O décimo segundo encontro foi o encerramento de uma etapa – finalizou-se o “Curso de formação para promotoras territoriais de redes de cuidado” do projeto Mulheres em Defesa da e o início de outra: o curso “Saberes em gestão e comercialização para iniciativas populares”.
Em meio a natureza, houve uma grande celebração junto a diversas mulheres – muitas inclusive que já participaram de encontros com as mulheres do Ribeirão em Defesa da Vida –, de diferentes territórios. Um dia de cuidado, água floral, reflexões coletivas – aprendizagens com a mestra Tantinha, que jamais serão esquecidas.
Como vamos seguir? Como vamos nos organizar? Como vamos manter nossos encontros? O que funciona na comunidade? Em cada território podemos começar a gerar fundos pra bancar nossos encontros? Quais os projetos para seguirmos unidas? Como aprimorar nossa formação política? Nosso autocuidado? Agora, de outro lugar, uma certeza nós temos: queremos estar juntas!
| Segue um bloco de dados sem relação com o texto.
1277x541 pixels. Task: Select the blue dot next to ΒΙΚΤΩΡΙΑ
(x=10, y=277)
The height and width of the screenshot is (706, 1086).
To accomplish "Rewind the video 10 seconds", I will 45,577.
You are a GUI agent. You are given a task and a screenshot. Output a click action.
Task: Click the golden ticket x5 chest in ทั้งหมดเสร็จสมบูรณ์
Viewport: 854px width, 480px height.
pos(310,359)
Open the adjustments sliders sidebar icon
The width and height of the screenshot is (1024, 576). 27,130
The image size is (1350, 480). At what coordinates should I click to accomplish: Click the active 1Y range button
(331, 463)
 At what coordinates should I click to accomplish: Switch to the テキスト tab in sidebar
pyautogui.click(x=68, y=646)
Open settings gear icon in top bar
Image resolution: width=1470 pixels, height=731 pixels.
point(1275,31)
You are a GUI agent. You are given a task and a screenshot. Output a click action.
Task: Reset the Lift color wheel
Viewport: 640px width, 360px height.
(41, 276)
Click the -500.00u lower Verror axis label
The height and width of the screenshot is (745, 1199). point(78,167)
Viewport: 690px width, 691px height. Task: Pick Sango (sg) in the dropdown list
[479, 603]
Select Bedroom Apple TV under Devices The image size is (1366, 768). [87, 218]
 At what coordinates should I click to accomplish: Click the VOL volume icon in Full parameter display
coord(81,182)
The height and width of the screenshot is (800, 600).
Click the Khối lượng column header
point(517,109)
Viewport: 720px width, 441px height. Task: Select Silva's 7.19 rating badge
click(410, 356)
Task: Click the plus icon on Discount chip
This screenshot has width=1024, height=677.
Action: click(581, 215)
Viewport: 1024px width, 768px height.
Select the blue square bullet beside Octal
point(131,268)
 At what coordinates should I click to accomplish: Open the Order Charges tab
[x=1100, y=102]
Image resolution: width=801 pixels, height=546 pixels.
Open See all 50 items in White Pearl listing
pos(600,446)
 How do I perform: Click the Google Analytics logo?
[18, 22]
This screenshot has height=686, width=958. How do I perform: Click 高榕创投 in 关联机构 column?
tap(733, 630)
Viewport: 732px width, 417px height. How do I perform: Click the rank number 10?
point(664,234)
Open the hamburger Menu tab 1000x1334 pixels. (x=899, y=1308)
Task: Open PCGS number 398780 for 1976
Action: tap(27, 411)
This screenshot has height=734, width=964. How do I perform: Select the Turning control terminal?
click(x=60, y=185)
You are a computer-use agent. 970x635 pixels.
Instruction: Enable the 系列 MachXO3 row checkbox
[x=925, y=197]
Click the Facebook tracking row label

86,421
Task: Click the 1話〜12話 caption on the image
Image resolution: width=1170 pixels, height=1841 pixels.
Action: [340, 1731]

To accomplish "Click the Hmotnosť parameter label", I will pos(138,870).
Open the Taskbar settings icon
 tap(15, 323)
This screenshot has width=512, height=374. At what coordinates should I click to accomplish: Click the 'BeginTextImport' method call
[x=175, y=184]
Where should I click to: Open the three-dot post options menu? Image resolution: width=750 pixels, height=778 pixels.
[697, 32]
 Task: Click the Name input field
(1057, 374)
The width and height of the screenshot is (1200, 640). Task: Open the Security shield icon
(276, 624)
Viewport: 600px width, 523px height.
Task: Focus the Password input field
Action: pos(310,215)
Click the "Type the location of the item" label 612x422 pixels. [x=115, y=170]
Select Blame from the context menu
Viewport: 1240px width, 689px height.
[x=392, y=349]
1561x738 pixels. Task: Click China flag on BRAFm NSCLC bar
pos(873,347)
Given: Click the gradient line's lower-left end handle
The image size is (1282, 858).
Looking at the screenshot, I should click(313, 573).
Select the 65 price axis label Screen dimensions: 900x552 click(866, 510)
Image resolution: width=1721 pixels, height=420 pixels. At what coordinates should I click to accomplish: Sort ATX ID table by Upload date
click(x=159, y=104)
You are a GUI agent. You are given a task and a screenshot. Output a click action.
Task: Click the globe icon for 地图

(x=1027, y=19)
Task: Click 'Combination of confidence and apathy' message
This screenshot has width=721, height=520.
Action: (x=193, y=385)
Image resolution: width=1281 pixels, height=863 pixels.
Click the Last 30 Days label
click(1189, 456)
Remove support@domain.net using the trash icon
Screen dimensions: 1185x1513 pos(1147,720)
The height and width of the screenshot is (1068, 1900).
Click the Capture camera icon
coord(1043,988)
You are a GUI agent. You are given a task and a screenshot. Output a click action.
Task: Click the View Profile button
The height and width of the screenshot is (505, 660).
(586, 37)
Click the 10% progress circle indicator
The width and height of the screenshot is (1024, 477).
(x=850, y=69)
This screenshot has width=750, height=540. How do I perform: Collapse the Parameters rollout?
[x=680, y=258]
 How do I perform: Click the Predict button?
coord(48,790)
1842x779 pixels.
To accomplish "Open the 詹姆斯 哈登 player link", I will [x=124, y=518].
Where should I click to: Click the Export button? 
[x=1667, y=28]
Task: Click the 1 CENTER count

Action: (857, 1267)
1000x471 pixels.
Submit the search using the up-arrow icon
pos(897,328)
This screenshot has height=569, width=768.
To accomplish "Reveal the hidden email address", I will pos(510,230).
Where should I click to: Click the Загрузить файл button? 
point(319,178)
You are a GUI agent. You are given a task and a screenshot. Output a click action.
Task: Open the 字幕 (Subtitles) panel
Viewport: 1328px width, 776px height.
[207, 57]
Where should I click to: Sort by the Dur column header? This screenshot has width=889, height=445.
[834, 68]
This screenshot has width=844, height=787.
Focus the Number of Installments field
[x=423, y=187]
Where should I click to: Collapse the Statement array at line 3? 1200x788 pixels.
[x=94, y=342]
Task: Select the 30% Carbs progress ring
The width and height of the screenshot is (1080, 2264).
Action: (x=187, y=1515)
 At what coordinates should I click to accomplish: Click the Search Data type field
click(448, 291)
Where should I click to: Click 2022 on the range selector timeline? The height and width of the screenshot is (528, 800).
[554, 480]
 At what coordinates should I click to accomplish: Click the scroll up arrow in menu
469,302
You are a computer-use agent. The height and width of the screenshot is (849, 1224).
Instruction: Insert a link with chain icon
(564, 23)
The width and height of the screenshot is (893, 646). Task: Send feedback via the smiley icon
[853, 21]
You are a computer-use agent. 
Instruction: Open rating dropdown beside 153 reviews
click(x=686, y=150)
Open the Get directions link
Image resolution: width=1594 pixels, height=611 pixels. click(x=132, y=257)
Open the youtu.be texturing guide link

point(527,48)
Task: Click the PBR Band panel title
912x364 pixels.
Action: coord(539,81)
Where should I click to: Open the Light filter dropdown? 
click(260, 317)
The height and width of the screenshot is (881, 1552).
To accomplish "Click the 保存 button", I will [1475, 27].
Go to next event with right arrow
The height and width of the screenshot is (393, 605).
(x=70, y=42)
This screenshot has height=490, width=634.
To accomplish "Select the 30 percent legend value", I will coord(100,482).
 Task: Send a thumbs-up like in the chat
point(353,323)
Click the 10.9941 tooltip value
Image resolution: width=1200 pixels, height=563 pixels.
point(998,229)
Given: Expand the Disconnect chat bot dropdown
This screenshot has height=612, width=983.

PRECISAMOS estar juntas para sermos este enorme Ribeirão que cresce quando se encontra!
Concluímos o dia com celebração e honraria a estas mulheres pela dedicação, luta e persistência em viver. Na entrega de diplomas, tivemos a presença de nossas inspirações – como somos feitas de outras – e é pelas mãos delas que seremos reconhecidas. Ao final, carinhosamente as chamamos de madrinhas: Ana da Ocupação Izidora entregou o diploma para Ana Azevedo; Valéria recebeu pelas mãos da jovem mestra Crisangela; Isabel pelas mãos de Lúcia da Ocupação Tomás Balduíno; por Tantinha do Ervanário São Francisco foi que Marluce foi certificada de raizeira a raizeira; Jane recebeu seu diploma por Suely da Coopersol; Claudineia Vila das Antenas entregou para Lia; e Camila, firmando ainda mais está irmandade, recebeu pela mãos da Alexandra da Ocupação Paulo freire.